◆ Try it:
Please take the lines from the one holding "Click the Twitter for iPhone source link" through the one holding "Screen dimensions: 1126x625" in the data below and copy them exactly.

◆ Data:
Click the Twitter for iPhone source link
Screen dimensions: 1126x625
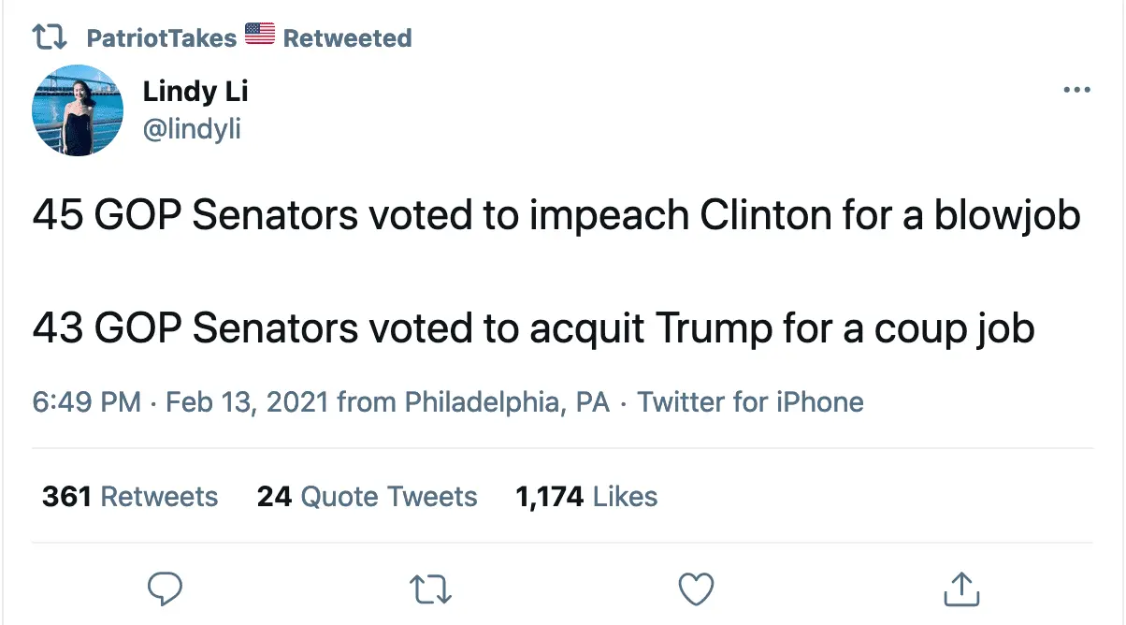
==
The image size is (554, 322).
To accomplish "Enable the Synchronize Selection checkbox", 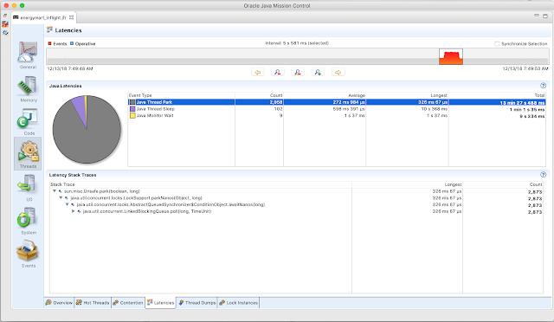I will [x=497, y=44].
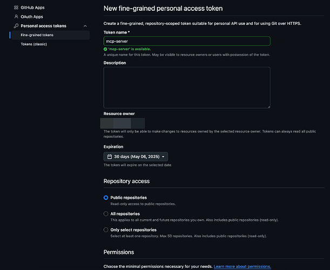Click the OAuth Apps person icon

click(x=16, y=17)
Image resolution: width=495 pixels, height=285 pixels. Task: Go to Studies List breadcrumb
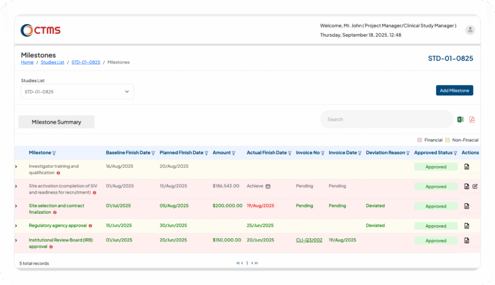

◆ Worked solution:
Click the Twitter for iPhone source link
Screen dimensions: 1126x625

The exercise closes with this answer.